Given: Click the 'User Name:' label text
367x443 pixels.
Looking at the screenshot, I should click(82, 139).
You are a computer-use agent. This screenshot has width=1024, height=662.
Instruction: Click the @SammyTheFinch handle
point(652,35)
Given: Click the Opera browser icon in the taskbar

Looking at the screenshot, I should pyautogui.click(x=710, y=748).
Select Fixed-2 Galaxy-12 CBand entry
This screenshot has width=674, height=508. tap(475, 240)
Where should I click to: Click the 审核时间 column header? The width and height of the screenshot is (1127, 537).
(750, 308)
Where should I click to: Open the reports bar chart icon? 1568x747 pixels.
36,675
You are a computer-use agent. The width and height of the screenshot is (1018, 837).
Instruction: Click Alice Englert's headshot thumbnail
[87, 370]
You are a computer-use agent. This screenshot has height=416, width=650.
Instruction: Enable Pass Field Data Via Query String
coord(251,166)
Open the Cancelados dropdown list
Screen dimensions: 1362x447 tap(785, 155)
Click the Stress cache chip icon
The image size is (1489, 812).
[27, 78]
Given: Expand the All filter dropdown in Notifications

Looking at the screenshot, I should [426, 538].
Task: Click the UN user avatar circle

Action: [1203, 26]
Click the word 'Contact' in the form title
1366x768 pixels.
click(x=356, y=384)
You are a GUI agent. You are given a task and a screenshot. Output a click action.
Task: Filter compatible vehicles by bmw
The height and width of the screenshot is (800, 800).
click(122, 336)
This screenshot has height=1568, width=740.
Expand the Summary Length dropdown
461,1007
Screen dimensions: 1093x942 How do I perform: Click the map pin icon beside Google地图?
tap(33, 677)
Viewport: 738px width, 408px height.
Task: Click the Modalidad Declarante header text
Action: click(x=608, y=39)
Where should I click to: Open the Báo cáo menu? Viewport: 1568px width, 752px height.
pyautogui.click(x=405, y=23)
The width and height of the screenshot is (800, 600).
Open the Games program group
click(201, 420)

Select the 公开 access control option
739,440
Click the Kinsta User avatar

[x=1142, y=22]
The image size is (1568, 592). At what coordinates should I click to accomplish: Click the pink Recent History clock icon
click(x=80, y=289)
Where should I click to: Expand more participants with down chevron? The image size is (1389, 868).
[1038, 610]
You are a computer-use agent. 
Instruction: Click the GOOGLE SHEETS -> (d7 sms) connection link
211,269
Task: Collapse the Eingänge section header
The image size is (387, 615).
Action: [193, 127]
+++++
**Job**
Return all of the data above line for line, with no changes.

**The completed task**
Given: Click the 'User Name:' label text
367x443 pixels.
Looking at the screenshot, I should click(82, 139).
You are a computer-use agent. This screenshot has width=1024, height=662.
Instruction: Click the @SammyTheFinch handle
point(652,35)
Given: Click the Opera browser icon in the taskbar

Looking at the screenshot, I should pyautogui.click(x=710, y=748).
Select Fixed-2 Galaxy-12 CBand entry
This screenshot has width=674, height=508. tap(475, 240)
Where should I click to: Click the 审核时间 column header? The width and height of the screenshot is (1127, 537).
(750, 308)
Where should I click to: Open the reports bar chart icon? 1568x747 pixels.
36,675
You are a computer-use agent. The width and height of the screenshot is (1018, 837).
Instruction: Click Alice Englert's headshot thumbnail
[87, 370]
You are a computer-use agent. This screenshot has height=416, width=650.
Instruction: Enable Pass Field Data Via Query String
coord(251,166)
Open the Cancelados dropdown list
Screen dimensions: 1362x447 tap(785, 155)
Click the Stress cache chip icon
The image size is (1489, 812).
[27, 78]
Given: Expand the All filter dropdown in Notifications

Looking at the screenshot, I should [426, 538].
Task: Click the UN user avatar circle

Action: [1203, 26]
Click the word 'Contact' in the form title
1366x768 pixels.
click(x=356, y=384)
You are a GUI agent. You are given a task and a screenshot. Output a click action.
Task: Filter compatible vehicles by bmw
The height and width of the screenshot is (800, 800).
click(122, 336)
This screenshot has height=1568, width=740.
Expand the Summary Length dropdown
461,1007
Screen dimensions: 1093x942 How do I perform: Click the map pin icon beside Google地图?
tap(33, 677)
Viewport: 738px width, 408px height.
Task: Click the Modalidad Declarante header text
Action: click(x=608, y=39)
Where should I click to: Open the Báo cáo menu? Viewport: 1568px width, 752px height.
pyautogui.click(x=405, y=23)
The width and height of the screenshot is (800, 600).
Open the Games program group
click(201, 420)

Select the 公开 access control option
739,440
Click the Kinsta User avatar

[x=1142, y=22]
The image size is (1568, 592). At what coordinates should I click to accomplish: Click the pink Recent History clock icon
click(x=80, y=289)
Where should I click to: Expand more participants with down chevron? The image size is (1389, 868).
[1038, 610]
You are a computer-use agent. 
Instruction: Click the GOOGLE SHEETS -> (d7 sms) connection link
211,269
Task: Collapse the Eingänge section header
The image size is (387, 615).
Action: [193, 127]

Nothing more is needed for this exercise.